An age of Discovery

Robert Falcon Scott’s first foray into the Antarctic occurred as leader of a British National Antarctic Expedition onboard the Discovery. After leaving England in August 1901, the arrived in the Ross Sea in February 1902. They had brought with them a pre-fabricated hut from Australia where they had passed on the way south. Unfortunately, the style of hut they chose was a four-side verandahed hut designed for the toasty Australian outback, not for the chilly Antarctic conditions. Furthermore, their positioning of the hut in a saddle of a point looking out over McMurdo Sound, now known as Hut Point, resulted in the wind whistling through and making the hut a miserable spot to reside. As a result, Scott’s party more commonly stayed onboard the Discovery, which was stuck in the ice offshore.

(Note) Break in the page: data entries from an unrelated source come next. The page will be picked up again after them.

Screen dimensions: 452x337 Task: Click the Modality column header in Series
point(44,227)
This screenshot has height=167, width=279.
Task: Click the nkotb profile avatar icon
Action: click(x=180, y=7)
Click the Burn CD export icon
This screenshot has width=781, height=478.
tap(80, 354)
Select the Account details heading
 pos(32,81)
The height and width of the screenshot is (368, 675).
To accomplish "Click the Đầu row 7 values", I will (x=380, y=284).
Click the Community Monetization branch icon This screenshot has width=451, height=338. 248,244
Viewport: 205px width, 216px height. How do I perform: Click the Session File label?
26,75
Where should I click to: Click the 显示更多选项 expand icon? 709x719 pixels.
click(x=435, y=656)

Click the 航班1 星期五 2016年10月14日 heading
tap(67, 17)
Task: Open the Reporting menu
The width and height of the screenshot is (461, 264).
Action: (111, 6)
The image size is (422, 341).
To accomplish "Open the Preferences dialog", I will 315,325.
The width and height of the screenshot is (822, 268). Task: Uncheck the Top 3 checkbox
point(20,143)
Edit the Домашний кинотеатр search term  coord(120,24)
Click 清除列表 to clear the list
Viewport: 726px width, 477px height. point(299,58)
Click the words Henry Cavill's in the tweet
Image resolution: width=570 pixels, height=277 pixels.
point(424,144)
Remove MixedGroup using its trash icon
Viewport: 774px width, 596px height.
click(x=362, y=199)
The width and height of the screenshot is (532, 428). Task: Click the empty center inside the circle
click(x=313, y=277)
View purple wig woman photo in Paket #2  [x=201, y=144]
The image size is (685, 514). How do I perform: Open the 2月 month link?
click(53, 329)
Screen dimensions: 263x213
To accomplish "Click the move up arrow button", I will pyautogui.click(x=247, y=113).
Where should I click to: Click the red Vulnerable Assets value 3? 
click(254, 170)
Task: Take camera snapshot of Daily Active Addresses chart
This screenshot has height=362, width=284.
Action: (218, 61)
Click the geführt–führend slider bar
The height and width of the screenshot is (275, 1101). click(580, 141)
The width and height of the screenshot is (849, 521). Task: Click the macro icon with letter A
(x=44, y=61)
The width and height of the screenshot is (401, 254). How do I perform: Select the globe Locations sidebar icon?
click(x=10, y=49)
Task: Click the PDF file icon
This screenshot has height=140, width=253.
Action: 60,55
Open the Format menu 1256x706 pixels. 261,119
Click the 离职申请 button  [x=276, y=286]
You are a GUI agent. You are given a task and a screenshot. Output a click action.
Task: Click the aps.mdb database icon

Scott’s poor positioning however was a benefit for us, being just a short walk from ‘downtown’ McMurdo, and a prime seal or penguin spotting point.

The hut had more use from Shakleton’s Nimrod expedition of 1908 based out of the nearby Cape Royds, and Scott’s fateful Terra Nova expedition of 1911 based out of Cape Evans. It was from this hut that Scott launced his first assault on the Pole. Accompanied by Shackleton and Edward Wilson, due to lack of preparation and skill, they only made it as far south as 82°16’30”S, before having to turn back.

The hut has been restored by the Antarctic Heritage Trust to regain its former glory. Laying under one of the verandahs lies the remnants of a seal. From which expedition it originates is unclear, but given the sub zero conditions and lack of pests to scavenge, the carcass remains largely undisturbed.

Inside the hut, the drafty central room is caked with a black soot from the seal blubber stove that the men used to try and warm themselves. Chests marked with the inscriptions of the various expeditions to use the hut, and denoting their unappetising contents. Bovril, Huntley and Palmer’s Digestive crackers, canned Herring, Cabin biscuits, oatmeal and cocoa containers can all be found, alongside snow shoes, hay, seal skeletons and more blubber. Part of the ceiling is missing, apparently due to fire stoking tendancies when things got too cold.

Up on the point, overlooking the hut lies Vince’s Cross, in memory of Abel Seaman George T Vince who perished during Scott’s Discovery expedition, whilst in a snowstorm when he fell off an ice cliff in McMurdo Sound.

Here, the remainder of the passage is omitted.